*** EXTRACTED RECORDS Section Begins ***

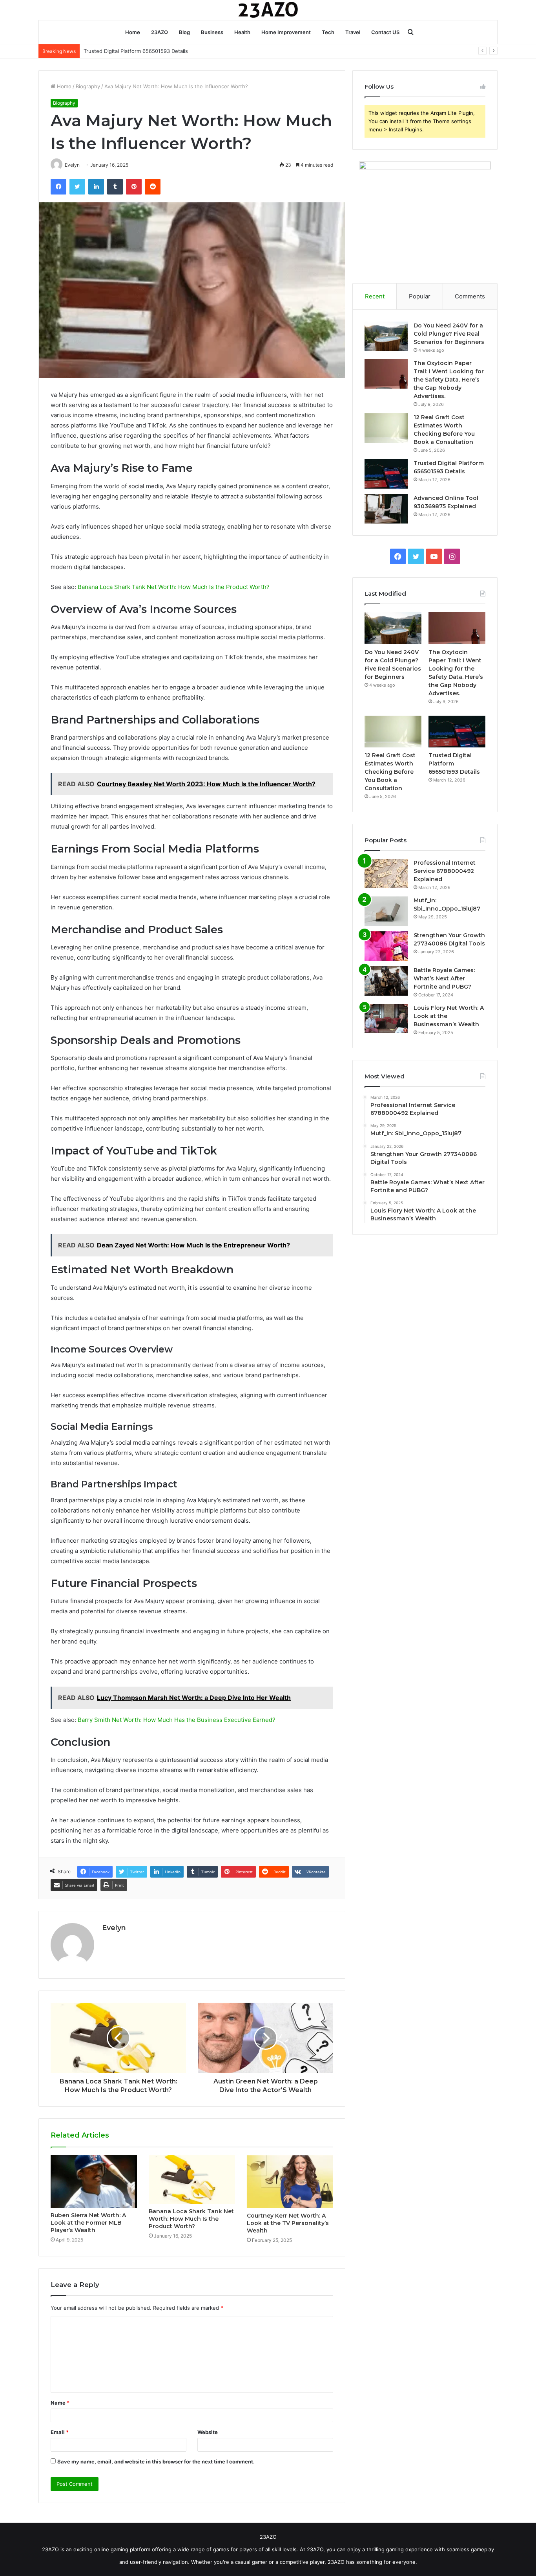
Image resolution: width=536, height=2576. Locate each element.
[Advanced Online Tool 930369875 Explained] (386, 509)
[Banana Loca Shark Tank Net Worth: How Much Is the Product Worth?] (192, 2179)
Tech (328, 32)
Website (207, 2432)
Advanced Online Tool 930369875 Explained (137, 51)
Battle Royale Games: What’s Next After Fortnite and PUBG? (444, 978)
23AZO (159, 32)
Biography (88, 86)
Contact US (385, 32)
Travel (352, 32)
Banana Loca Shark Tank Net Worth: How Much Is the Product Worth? (174, 587)
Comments (470, 296)
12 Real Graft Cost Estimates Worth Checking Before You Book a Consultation (390, 772)
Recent (375, 296)
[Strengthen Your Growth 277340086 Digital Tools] (386, 946)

*** EXTRACTED RECORDS Section Ends ***

▸ WORK TO COMPLETE: Leave out every line before the one containing "23AZO (159, 32)". Transcribe that line and all lines after it through the end of the data above, exactly.

▸ FINISHED TASK:
23AZO (159, 32)
Biography (88, 86)
Contact US (385, 32)
Travel (352, 32)
Banana Loca Shark Tank Net Worth: How Much Is the Product Worth? (174, 587)
Comments (470, 296)
12 Real Graft Cost Estimates Worth Checking Before You Book a Consultation (390, 772)
Recent (375, 296)
[Strengthen Your Growth 277340086 Digital Tools] (386, 946)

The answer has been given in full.